Uninformed: Informative Information for the Uninformed

Vol 7» 2007.May


Thread Data Consistency

Programmers familiar with the pains of thread deadlocks and thread-related memory corruption should be well aware of how tedious these problems can be to debug. By analyzing memory access behavior in conjunction with some additional variables, it may be possible to make determinations as to whether or not a memory operation is being made in a thread safe manner. At this point, the author has not defined a formal approach that could be taken to achieve this, but a few rough ideas have been identified.

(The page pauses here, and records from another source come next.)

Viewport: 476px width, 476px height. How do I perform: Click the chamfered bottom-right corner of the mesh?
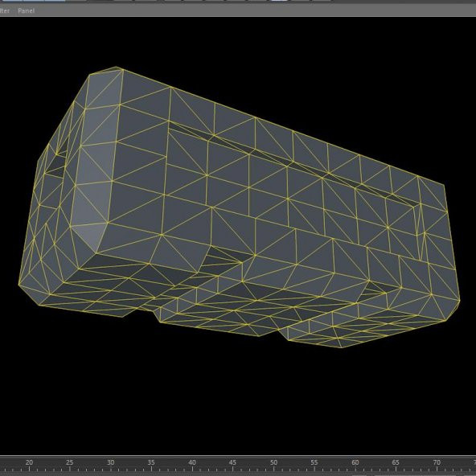453,310
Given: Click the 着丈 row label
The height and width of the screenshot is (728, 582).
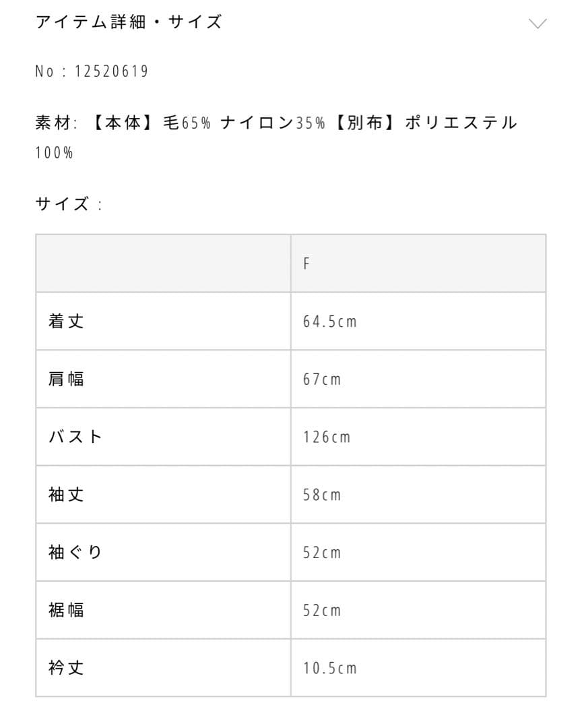Looking at the screenshot, I should tap(66, 322).
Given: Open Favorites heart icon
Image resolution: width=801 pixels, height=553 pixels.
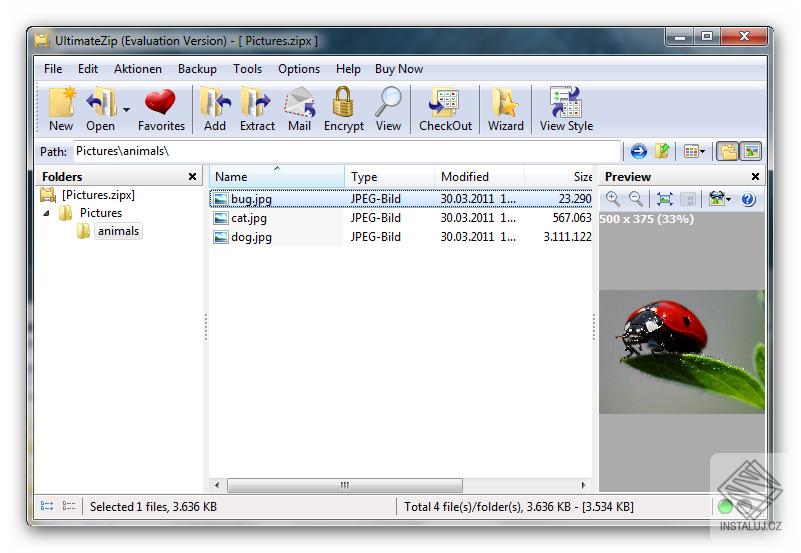Looking at the screenshot, I should [161, 109].
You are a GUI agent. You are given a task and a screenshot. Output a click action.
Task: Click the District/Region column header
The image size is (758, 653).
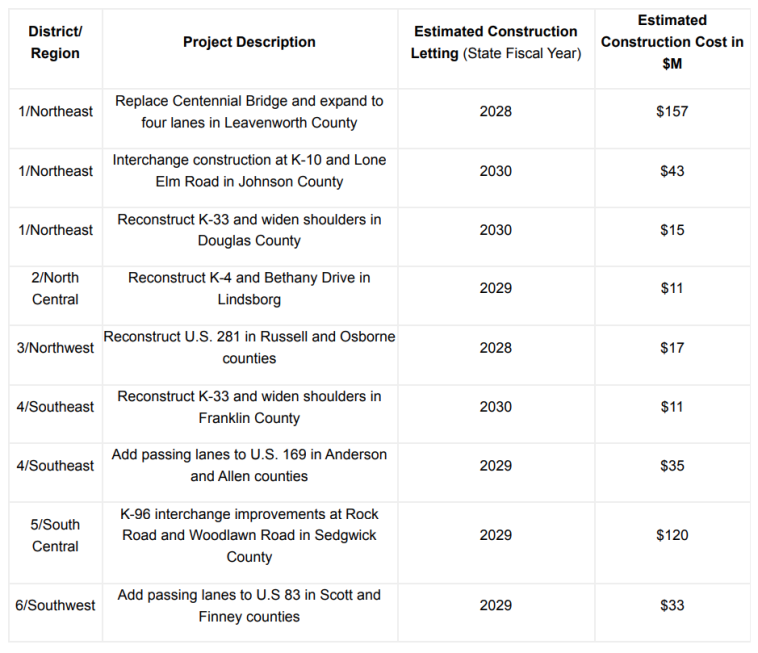pyautogui.click(x=55, y=42)
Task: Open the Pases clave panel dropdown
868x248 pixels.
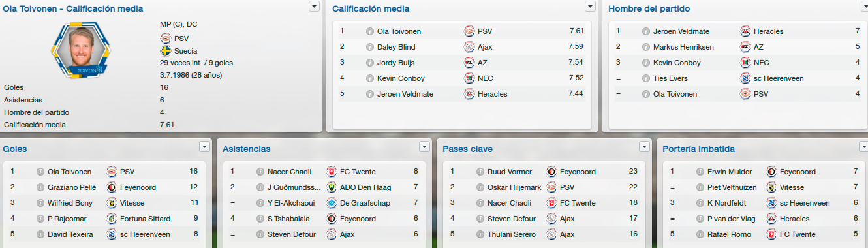Action: coord(645,146)
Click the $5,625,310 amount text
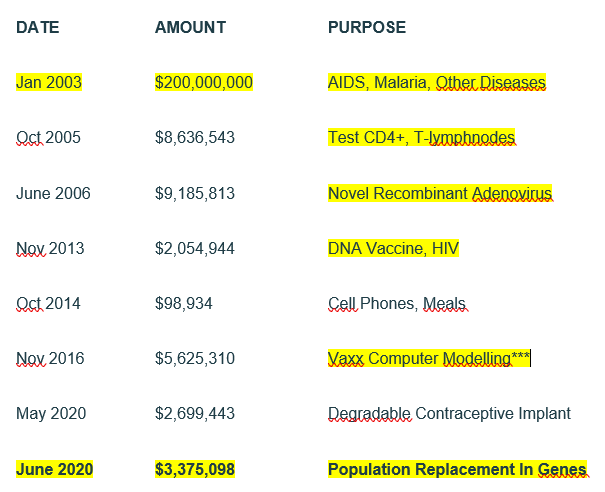605x492 pixels. (x=195, y=358)
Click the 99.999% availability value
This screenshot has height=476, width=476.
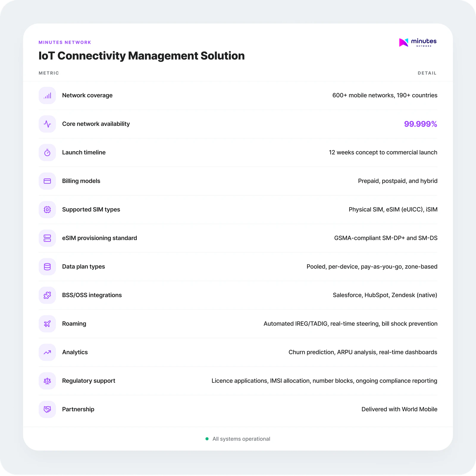coord(420,124)
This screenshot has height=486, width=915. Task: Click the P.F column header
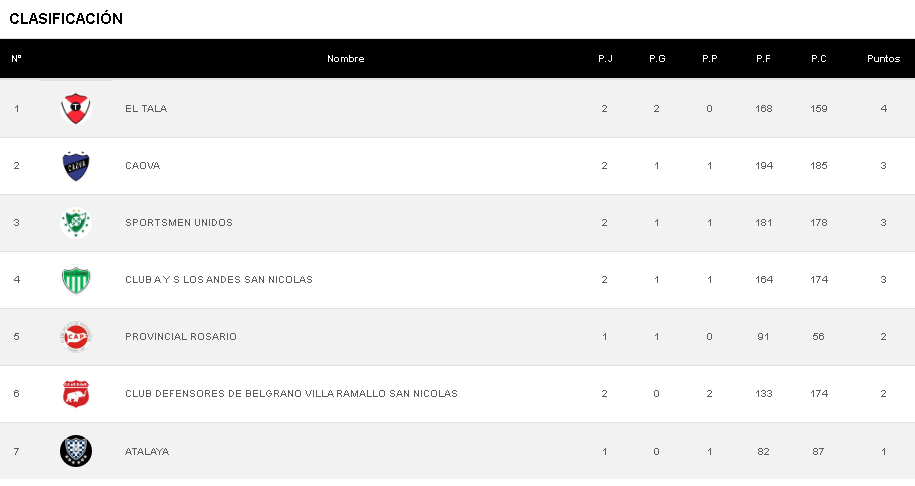pyautogui.click(x=763, y=59)
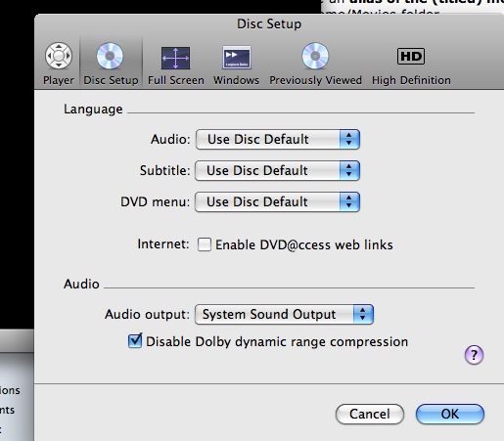Click the Cancel button
The image size is (504, 441).
[370, 414]
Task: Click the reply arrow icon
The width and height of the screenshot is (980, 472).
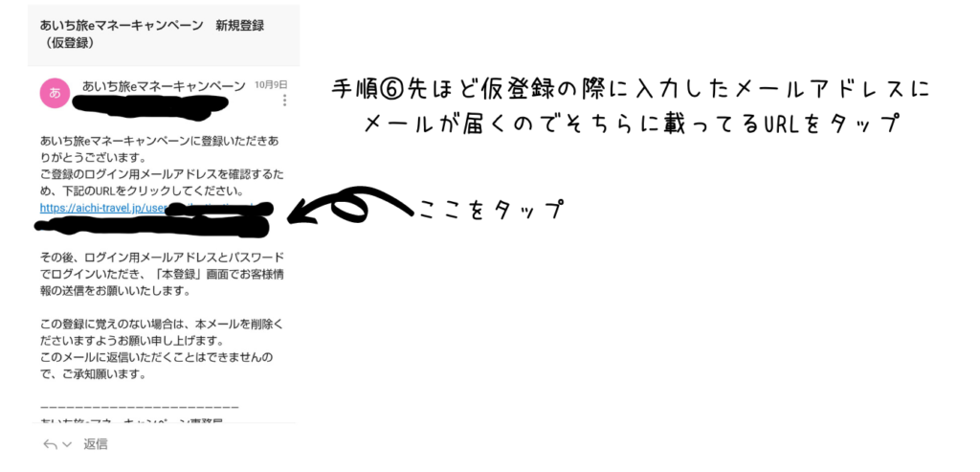Action: pos(50,444)
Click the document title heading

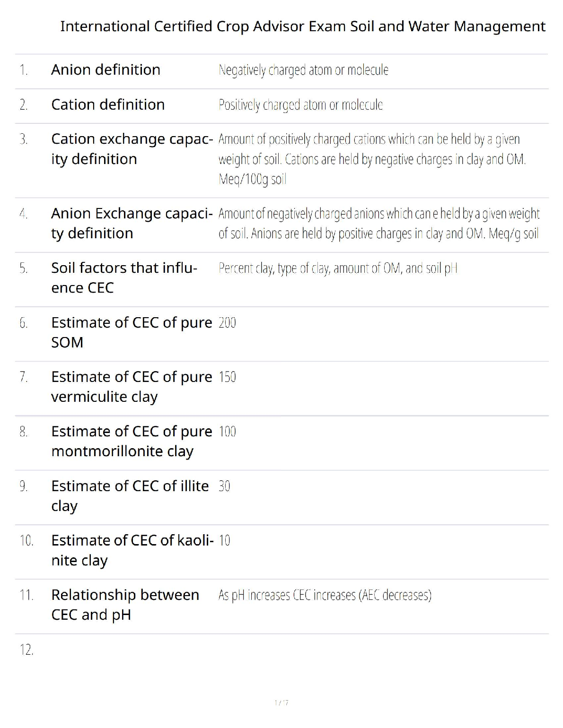303,26
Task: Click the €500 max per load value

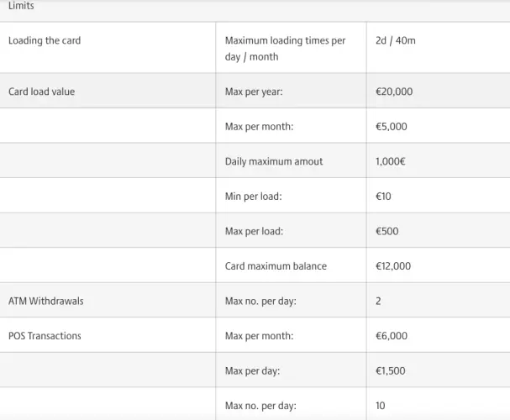Action: [x=387, y=231]
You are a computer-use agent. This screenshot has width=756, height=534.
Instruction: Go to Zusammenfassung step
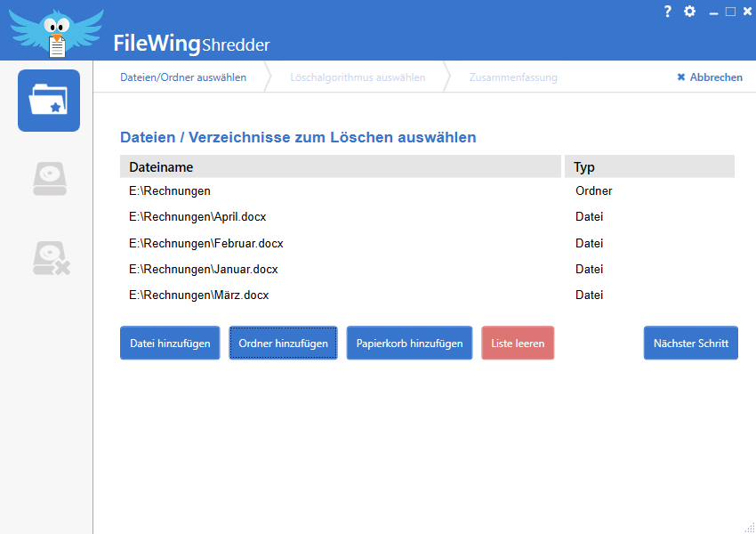[513, 77]
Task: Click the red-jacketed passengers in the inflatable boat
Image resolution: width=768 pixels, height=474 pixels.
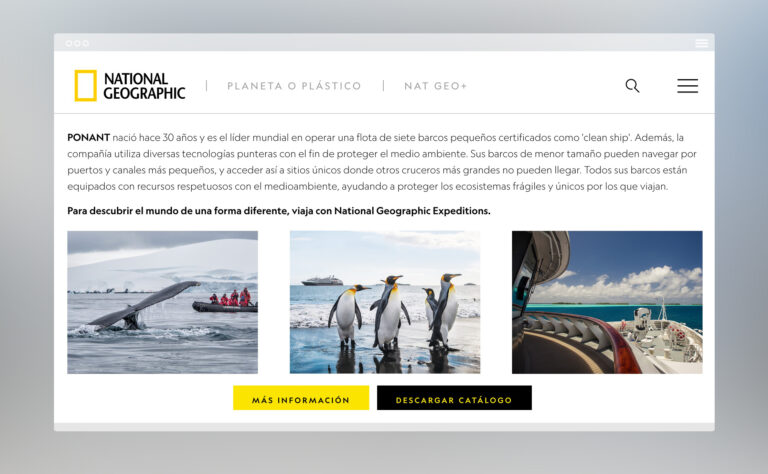Action: pyautogui.click(x=230, y=297)
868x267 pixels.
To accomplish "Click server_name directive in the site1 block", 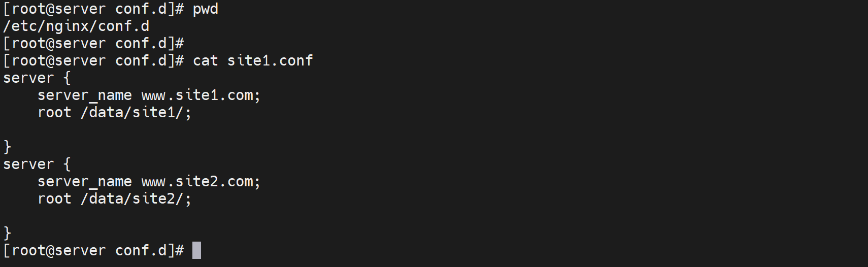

The basic idea behind this approach would be to combine memory access behavior with information about the thread that the access occurred in and the set of locks that were acquired when the memory access occurred. Determining which locks are held can be as simple as inserting instrumentation code into the routines that are used to acquire and release locks at runtime. When a lock is acquired, it can be pushed onto a thread-specific stack. When the lock is released, it can be removed. The nice thing about representing locks as a stack is that in almost every situation, locks should be acquired and released in symmetric order. Acquiring and releasing locks asymmetrically can quickly lead to deadlocks and therefore can be flagged as problematic.

Determining data consistency is quite a bit trickier, however. An analysis library would need some means of historically tracking read and write access to different locations in memory. Still, determining what might be a data consistency issue from this historical data is challenging. One example of a potential data consistency issue might be if two writes occur to a location in memory from separate threads without a common lock being acquired between the two threads. This isn't guaranteed to be problematic, but it is at the very least be indicative of a potential problem. Indeed, it's likely that many other types of data consistency examples exist that may be possible to capture in relation to memory access, thread context, and lock ownership.

Even if this concept can be made to work, the very fact that it would be a runtime solution isn't a great thing. It may be the case that code paths that lead to thread deadlocks or thread-related corruption are only executed rarely and are hard to coax out. Regardless, the author feels like this represents an interesting area of future research.